Eu sou do time que não leu a obra original, então ter uma visão mais contemporânea da história será bem interessante. Nunca li nada do autor pois temas sangrentas não são muito o meu estilo, mas como se trata de um clássico acho válido abrir uma exceção. A atenção dada às artimanhas femininas foi um ponto que me deixou bem animada pra ler.
Beijos
Comecei a resenha, achando que ia adorar, já que gosto dos texto do Shakespeare, pensei que seria uma forma mais fácil, de conhecer melhor essa obra, mas ao final da resenha não fiquei muito animada.
Oi Bruno,
Já tive contato com a escrita de Jo Nesbo e as experiências foram de mediana a muito boa, então eu fico curiosa sobre as outras obras do autor. Não sabia que Macbeth era uma releitura e agora que o sei verei essa história com outros olhos (mesmo que eu não tenha lido a obra original). Em se tratando da cotidiano policial, o autor sabe o descrever muito bem, na medida certa, na verdade eu gosto de tudo na narrativa dele, só que as vezes a história pode não levar para o caminho desejado. Por isso consigo visualizar bem o cenário do bar descrito por você. Releituras sempre me interessam por trazer uma nova “cara” para a história, uma atualização digamos assim. E era isso que eu esperava dessa obra no momento em que fiquei sabendo da proposta. Mas, aparentemente, não foi isso que o autor entregou. O que é uma pena, pois talento Jo Nesbo tem de sobra e se fosse para escrever uma trama com 500 páginas inspirada em uma de menos de 150 eu esperaria algo muito mais impressionante.
Olá Bruno!
Eu conheço uma obra do autor e realmente sua escrita é incrível de tão vívida. Pena que nesta releitura Nesbo não tenha acrescentado algo a mais para movimentar a trama, embora quem não conhece o clássico de Shakespeare com certeza deve ter uma experiência mais agradável.
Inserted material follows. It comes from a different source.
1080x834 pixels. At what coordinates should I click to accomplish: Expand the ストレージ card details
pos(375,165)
Mas pelo menos o autor acertou ao manter toda a essa força feminina que é característica da protagonista do clássico.
Beijos.
Obrigado pela resenha informativa, falando a real! Algumas vezes, me aventuro lendo algumas “histórias recontadas”. Porém, prefiro ter o conhecimento da versão original sempre. Nesbo um grande autor, mas se é para ter o mesmo enredo, nada melhor que o original. E Shakespeare… Jesus…Adoro. Também acho interessante, toda essa loucura de “empoderamento” e as pessoas dizerem que as mulheres são subestimadas sempre… Não conhecem Lady Macbeth, Anita, Morgana….
Nesbo é um dos grandes mestres na literatura e sou fã do cara, apesar de não ter lido tantos livros do autor!
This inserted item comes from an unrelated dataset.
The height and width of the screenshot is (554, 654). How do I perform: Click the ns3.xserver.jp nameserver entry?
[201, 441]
Mas este trabalho dele deu e ainda dará o que falar. Muitos leitores não curtiram essa mistura de gêneros. Eu prefiro ainda, esperar para conferir.
Li a obra original já faz muito tempo e não é uma leitura fácil não. Por isso, ainda coloco fé numa releitura sim!
Acredito no potencial do autor e mesmo fugindo ao habitual dele, quero muito ler!!!
Beijo
Bruno!
Quando vi a primeira vez falar sobre esse livro do Nesbo, minha primeira preocupação foi justamente o fato de ser uma releitura e o que ele traria da obra original, já que apesar de todo drama Shakesperiano, misturar com estilo policial, nem sei o que poderia dar…
Sua análise traz uma noção do que encontraremos, pelo menos não farei a leitura com tanta expectativa.
cheirinhos
Rudy
Bruno!
Quando vi a primeira vez falar sobre esse livro do Nesbo, minha primeira preocupação foi justamente o fato de ser uma releitura e o que ele traria da obra original, já que apesar de todo drama Shakesperiano, misturar com estilo policial, nem sei o que poderia dar…
Sua análise traz uma noção do que encontraremos, pelo menos não farei a leitura com tanta expectativa.